A third and final reason for trusting Parliament with oversight responsibilities vis-à-vis the Executive may be found in the difference in the organization and structure of the two branches. As earlier mentioned, when it comes to the Executive, we vote to elect only a President (together with a Vice President), then proceed, pursuant to Article 58(1) of the Constitution, to vest the entirety of “the executive authority of Ghana” in that one person, the President. However, as it is impracticable for the President to govern the country alone—even with the help of the Vice President, the actual functional Executive necessarily comprises vast numbers of public officials ranging from Cabinet Ministers to heads of state enterprises, scattered over multifarious Ministries, agencies, and departments, as well as other entities in the public services and public sector generally. With the exception of the President and Vice President, these numerous agents and agencies of the Executive, exercising delegated power on behalf of the President, to whom they owe their appointments, are generally unelected, removing any prospect of holding such officials individually accountable through elections.
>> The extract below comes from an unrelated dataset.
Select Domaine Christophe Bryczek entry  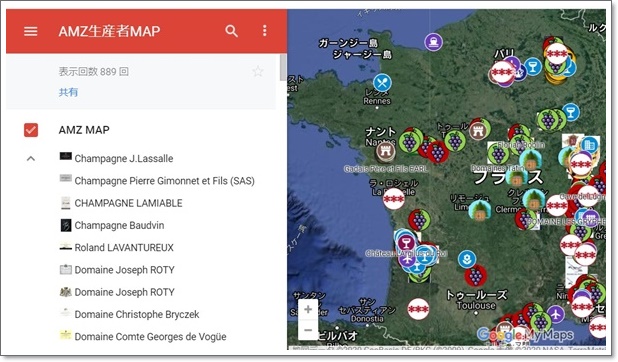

The sheer number of the persons exercising delegated executive and statutory authority on behalf of the President also makes it nearly impossible for the Presidency alone to exercise appropriate and effective supervision and oversight of the entire Executive branch. Moreover, in our winner-take-all, multi-party democracy, Executive branch appointees, from Ministers to CEOs of state-owned enterprises, are typically drawn from one political party only, the President’s. This inherent lack of partisan representativeness in the Executive also means that reliance on top-down, intra-Executive presidential check, even if it were practicable, as way of ensuring official accountability cannot always be trusted to overcome the tendency toward collective partisan self-dealing and bias. The multi-party character of Parliament, coupled with its superior representativeness and diversity, with its members elected from local communities across the country, makes it the more appropriate branch with the incentive to exact accountability and transparency from the Executive.
We can therefore summarize the key functions of parliamentary oversight as follows:
To hold the government to account in respect of how the taxpayers’ money and other public resources are used
To detect and prevent corruption, abuse of power, or other arbitrary or illegal conduct on the part of the government and public agencies
To ensure that policies of the government authorized by parliament are delivered effectively and efficiently
To improve the transparency of government operations and enhance public trust in government.
II. Tools and Mechanisms for Parliamentary Oversight
To perform these oversight functions, parliaments have available to them a wide variety of tools and mechanisms. In Ghana, the principal tools available to Parliament include the following:
1. The Committee system. The committee system is a key fulcrum around which Parliament’s oversight function revolves. Article 103(1) of the Constitution enjoins Parliament to “appoint standing committees and other committees as may be necessary for the effective discharge of its functions.” The appointment of committees is, in fact, the first business that a new Parliament is constitutionally mandated to perform once the Speaker and deputy Speakers have been elected. There are currently 31 or so committees in the 8th Parliament, comprising 14 standing committees (including Appointments, Finance, Gender and Children, Public Accounts, and Subsidiary Legislation), 16 select committees (which mostly oversee their counterpart MDAs), and an Ad-hoc Committee on Poverty Reduction. Every member of Parliament is required to serve on at least one standing committee, and the composition of committees is to reflect, as much as possible, the party composition of the House.
Other than the committees concerned with the internal business of the House, committees of Parliament are generally organized in such a way as to mirror roughly the sectoral or functional division of the Executive into Ministries—although each such committee usually oversees more one ministerial sector, while some ministerial sectors or functions may be overseen by more than one parliamentary committee. Oversight is an indispensable function of these committees, as Article 103(3) makes clear: “Committees of Parliament shall be charged with such functions, including the investigation and inquiry into the activities and administration of ministries and departments, as Parliament may determine; and such investigations and inquiries may extend to proposals for legislation.”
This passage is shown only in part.